> PROMPT
Show only those lines of the entries where the string "under" is found.
(Beginning of EXERCISE MATERIALS)
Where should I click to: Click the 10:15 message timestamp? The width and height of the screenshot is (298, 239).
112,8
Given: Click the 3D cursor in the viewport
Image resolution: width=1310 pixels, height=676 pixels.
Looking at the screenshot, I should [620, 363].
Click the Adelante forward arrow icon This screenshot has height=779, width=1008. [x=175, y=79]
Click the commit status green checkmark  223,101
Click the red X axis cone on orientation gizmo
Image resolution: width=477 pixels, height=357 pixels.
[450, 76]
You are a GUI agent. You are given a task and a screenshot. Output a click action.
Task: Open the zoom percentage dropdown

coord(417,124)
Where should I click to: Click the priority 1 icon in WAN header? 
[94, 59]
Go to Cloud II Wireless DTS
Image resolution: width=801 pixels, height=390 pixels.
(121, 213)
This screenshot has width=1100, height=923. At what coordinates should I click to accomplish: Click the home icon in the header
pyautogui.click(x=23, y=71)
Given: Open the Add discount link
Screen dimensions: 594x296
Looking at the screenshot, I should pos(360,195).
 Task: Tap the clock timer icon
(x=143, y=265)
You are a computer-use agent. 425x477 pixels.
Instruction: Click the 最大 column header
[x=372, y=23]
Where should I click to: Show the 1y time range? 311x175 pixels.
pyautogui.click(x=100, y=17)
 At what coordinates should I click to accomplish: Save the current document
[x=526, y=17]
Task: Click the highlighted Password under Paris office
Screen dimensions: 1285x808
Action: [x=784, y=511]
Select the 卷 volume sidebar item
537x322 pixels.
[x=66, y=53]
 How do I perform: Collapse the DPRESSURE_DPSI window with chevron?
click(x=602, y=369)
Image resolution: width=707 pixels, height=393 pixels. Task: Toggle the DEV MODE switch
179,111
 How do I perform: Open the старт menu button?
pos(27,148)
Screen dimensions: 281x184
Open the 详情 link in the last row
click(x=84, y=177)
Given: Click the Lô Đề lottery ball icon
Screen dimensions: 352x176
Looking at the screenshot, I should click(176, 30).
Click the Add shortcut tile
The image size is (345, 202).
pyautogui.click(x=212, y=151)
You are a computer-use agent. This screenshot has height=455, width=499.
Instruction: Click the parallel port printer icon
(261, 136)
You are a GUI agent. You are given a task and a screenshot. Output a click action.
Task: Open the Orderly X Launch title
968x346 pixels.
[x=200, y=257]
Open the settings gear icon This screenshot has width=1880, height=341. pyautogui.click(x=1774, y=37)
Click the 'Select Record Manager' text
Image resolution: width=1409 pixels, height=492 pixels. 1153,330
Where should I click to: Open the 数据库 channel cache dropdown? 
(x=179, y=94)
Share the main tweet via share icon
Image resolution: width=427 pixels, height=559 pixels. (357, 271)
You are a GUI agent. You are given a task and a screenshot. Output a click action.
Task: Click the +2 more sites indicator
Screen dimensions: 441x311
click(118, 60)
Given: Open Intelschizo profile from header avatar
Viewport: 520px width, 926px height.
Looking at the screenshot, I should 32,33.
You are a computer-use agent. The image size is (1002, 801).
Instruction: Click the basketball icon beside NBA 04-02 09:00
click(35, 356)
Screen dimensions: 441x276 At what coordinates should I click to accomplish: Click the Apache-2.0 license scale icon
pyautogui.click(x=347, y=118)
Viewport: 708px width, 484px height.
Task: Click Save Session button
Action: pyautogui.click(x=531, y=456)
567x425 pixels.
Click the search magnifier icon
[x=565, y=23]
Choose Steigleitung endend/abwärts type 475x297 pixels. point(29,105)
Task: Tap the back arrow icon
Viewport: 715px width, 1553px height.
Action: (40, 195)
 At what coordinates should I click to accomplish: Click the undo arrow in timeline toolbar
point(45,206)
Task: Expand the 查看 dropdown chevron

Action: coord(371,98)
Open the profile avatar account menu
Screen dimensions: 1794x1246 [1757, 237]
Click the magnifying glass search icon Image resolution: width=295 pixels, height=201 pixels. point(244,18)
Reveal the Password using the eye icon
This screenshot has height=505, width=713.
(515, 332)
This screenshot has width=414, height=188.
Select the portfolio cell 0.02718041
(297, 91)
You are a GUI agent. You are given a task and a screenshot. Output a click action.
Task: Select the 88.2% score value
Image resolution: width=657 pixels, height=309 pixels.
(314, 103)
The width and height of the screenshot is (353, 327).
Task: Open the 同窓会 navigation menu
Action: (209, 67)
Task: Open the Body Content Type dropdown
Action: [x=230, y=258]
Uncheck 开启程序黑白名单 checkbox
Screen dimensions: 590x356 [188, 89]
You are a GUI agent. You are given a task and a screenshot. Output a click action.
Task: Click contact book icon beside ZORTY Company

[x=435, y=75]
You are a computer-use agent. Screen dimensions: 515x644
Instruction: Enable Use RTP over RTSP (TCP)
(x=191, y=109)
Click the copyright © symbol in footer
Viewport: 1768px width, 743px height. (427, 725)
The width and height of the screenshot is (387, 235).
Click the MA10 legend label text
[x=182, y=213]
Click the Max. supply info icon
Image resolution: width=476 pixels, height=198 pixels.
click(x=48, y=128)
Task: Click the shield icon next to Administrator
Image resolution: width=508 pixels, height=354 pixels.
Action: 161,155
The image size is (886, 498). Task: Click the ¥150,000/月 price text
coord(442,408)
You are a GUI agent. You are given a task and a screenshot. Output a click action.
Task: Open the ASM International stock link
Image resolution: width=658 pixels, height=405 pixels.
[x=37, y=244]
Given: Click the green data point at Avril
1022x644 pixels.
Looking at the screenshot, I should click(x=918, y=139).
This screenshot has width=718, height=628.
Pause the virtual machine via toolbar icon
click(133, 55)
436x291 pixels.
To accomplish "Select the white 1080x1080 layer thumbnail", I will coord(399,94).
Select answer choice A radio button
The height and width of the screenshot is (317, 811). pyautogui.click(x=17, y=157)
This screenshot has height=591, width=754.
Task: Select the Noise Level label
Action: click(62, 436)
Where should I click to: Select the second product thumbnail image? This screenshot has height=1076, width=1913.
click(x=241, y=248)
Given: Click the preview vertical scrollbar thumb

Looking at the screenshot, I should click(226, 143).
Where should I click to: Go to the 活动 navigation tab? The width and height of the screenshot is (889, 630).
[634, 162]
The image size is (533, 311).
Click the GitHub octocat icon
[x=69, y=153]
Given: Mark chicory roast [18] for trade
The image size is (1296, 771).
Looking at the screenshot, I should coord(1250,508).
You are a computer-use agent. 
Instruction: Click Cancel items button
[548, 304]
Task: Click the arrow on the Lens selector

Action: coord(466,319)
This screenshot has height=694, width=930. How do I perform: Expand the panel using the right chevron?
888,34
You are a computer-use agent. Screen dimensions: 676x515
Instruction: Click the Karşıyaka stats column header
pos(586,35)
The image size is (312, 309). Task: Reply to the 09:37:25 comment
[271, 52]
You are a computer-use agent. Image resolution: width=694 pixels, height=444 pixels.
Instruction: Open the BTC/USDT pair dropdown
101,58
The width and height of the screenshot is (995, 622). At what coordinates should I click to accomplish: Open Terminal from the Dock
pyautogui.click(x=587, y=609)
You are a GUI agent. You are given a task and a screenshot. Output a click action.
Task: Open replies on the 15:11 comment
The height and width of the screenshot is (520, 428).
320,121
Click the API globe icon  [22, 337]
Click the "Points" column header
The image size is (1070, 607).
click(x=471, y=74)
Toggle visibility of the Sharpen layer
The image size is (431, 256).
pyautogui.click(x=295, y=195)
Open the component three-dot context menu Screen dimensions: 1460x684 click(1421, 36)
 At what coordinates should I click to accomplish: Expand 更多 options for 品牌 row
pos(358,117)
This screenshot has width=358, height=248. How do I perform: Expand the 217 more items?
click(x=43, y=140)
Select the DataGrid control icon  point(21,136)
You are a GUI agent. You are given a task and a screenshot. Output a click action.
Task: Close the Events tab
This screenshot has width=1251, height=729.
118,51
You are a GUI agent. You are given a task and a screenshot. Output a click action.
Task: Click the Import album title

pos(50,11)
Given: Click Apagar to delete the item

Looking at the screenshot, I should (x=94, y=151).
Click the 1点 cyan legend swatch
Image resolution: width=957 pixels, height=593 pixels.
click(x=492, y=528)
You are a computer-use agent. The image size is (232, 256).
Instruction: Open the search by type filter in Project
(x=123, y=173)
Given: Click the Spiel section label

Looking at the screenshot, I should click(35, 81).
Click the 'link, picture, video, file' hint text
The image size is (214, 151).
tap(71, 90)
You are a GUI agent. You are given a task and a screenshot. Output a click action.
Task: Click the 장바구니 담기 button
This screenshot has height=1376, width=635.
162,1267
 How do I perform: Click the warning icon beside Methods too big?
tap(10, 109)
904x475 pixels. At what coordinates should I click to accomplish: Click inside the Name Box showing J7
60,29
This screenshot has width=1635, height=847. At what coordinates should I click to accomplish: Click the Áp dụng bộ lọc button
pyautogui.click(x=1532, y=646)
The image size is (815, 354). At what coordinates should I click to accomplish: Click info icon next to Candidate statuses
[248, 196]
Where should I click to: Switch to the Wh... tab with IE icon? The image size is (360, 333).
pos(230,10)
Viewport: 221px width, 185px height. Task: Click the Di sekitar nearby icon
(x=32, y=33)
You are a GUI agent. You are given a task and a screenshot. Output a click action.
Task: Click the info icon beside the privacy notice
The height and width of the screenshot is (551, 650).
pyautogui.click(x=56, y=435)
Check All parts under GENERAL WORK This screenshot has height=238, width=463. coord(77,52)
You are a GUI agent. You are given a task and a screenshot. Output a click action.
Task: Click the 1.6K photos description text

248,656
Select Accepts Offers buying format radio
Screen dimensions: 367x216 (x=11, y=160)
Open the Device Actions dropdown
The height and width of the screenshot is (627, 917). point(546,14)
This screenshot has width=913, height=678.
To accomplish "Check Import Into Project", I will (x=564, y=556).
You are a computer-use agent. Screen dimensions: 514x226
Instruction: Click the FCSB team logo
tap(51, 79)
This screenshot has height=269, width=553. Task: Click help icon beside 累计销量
(End of EXERCISE MATERIALS)
> OUTPUT
Task: Click the highlighted Password under Paris office
Check All parts under GENERAL WORK This screenshot has height=238, width=463. coord(77,52)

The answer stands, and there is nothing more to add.